# Work task:
From the line containing "Cookie policy (91, 2544)" to the end of the listing, copy each line exactly and leave out all others.

# Supplied records:
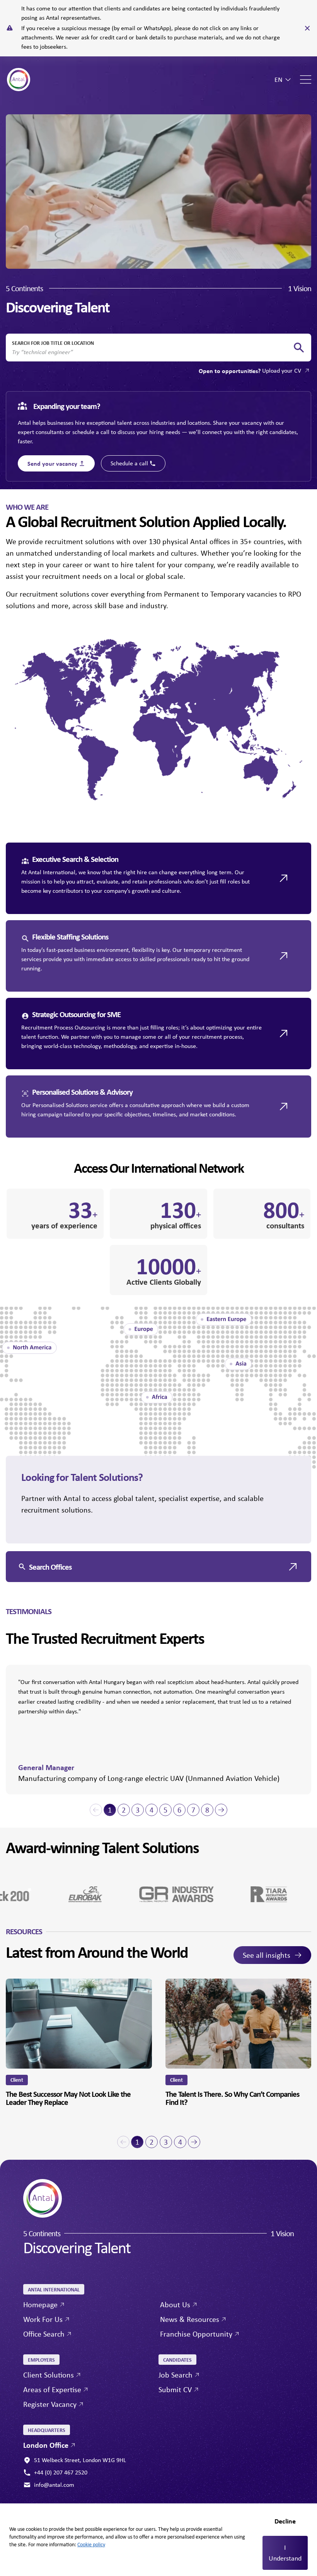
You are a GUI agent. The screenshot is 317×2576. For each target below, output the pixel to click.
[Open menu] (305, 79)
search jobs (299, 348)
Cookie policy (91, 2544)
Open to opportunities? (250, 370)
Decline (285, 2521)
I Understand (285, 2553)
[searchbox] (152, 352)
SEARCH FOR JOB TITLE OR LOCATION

# Output:
Cookie policy (91, 2544)
Open to opportunities? (250, 370)
Decline (285, 2521)
I Understand (285, 2553)
[searchbox] (152, 352)
SEARCH FOR JOB TITLE OR LOCATION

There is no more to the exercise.